De smid uit ‘De Dry Hoefyzers’, Pieter Jacobse Blieck, mag dit jaar opnieuw de Noordwal pachten voor 9 ponden Vlaams per jaar. De van Serooskerke op Walcheren afkomstige Pieter Blieck is in 1689 in Arnemuiden komen wonen. Ook hij zal tot z’n overlijden in 1729 deel uitmaken van het Stadsbestuur.

De stadswallen zijn alle beplant met bomen, doorgaans met olmen of essen. Deze bomen vormen een inkomstenbron voor de stad vanwege de verkoop van het kostbare hout. Ook dit jaar besluit men in november een groot aantal bomen van de wallen te rooien en te verkopen. Het Stadsbestuur benoemt in de plaats van de overleden schoolmeester Dirck Tops de uit Aagtekerke afkomstige Willem Coene.

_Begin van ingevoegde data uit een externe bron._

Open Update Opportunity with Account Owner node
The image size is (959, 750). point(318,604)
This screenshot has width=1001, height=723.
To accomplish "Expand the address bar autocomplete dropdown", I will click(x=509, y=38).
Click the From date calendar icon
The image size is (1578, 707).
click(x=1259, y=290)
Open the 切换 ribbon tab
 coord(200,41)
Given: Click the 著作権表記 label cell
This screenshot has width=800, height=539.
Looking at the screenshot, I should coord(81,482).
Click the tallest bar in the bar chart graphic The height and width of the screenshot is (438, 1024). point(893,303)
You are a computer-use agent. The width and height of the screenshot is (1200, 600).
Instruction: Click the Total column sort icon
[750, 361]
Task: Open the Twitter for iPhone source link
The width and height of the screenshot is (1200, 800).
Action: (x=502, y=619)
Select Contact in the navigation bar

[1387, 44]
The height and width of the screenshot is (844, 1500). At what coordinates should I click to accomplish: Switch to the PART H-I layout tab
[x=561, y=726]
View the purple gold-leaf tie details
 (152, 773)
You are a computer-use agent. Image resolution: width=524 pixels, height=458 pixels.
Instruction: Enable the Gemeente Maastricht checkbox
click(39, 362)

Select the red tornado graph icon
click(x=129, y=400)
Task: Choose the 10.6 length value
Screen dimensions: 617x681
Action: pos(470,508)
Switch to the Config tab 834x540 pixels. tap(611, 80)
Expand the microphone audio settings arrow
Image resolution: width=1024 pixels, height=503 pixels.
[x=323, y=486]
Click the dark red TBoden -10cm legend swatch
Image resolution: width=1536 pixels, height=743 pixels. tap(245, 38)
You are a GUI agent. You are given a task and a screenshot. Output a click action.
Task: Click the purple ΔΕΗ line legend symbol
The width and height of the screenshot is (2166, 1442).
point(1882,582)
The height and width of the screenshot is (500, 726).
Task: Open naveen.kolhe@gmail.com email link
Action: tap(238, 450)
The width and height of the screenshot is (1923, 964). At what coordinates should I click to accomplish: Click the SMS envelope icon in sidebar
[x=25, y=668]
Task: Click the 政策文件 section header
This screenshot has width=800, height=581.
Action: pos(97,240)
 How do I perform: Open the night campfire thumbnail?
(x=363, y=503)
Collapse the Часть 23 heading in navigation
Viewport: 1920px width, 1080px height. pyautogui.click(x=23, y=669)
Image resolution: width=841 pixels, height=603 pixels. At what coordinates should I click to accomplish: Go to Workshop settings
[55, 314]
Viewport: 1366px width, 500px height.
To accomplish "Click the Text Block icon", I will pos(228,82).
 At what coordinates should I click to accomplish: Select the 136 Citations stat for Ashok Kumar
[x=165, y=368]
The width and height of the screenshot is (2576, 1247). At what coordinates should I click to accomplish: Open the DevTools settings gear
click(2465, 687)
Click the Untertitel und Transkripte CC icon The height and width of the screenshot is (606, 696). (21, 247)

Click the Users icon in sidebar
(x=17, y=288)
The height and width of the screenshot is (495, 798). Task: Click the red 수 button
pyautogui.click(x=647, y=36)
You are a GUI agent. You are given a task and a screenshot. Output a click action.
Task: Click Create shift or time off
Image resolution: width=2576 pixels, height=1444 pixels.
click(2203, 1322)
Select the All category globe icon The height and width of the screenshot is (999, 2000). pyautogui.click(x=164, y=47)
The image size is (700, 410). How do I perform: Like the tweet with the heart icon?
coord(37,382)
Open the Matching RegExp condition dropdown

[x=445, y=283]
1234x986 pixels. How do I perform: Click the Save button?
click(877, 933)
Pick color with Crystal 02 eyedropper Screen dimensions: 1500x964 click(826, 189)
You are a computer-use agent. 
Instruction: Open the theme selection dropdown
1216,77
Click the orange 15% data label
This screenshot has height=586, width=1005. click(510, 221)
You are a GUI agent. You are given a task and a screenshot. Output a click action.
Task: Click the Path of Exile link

Vanaf 1 september krijgt hij een jaarwedde van 50 gulden uit de stadskas. Vele jaren was de overleden schoolmeester ook lid van de vroedschap beurtelings als burgemeester, regent en raad.

* * *

Gedurende de eeuwwisseling is ds. Jac. Zuérius predikant van de Hervormde Gemeente. Al vanaf 1682 dient hij de kerk van Arnemuiden.

Over de periode 12 september 1700 tot  26 april 1719 kunnen nauwelijks gegevens over de Hervormde gemeente worden vermeld. Het notulenboek over deze jaren ontbrak reeds in 1796. Nimmer is het meer tevoorschijn gekomen. Gedurende deze periode heersen er hevige geschillen in de gemeente door de actieve opstelling van sommige Libertijnen. De baljuw, en later vele jaren burgemeester, Pieter Wiltschut en z’n vrouw waren vooraanstaande aanhangers van de Libertijnen. Algemeen wordt verondersteld dat het ‘Acteboeck’ vanwege deze geschillen is verduisterd.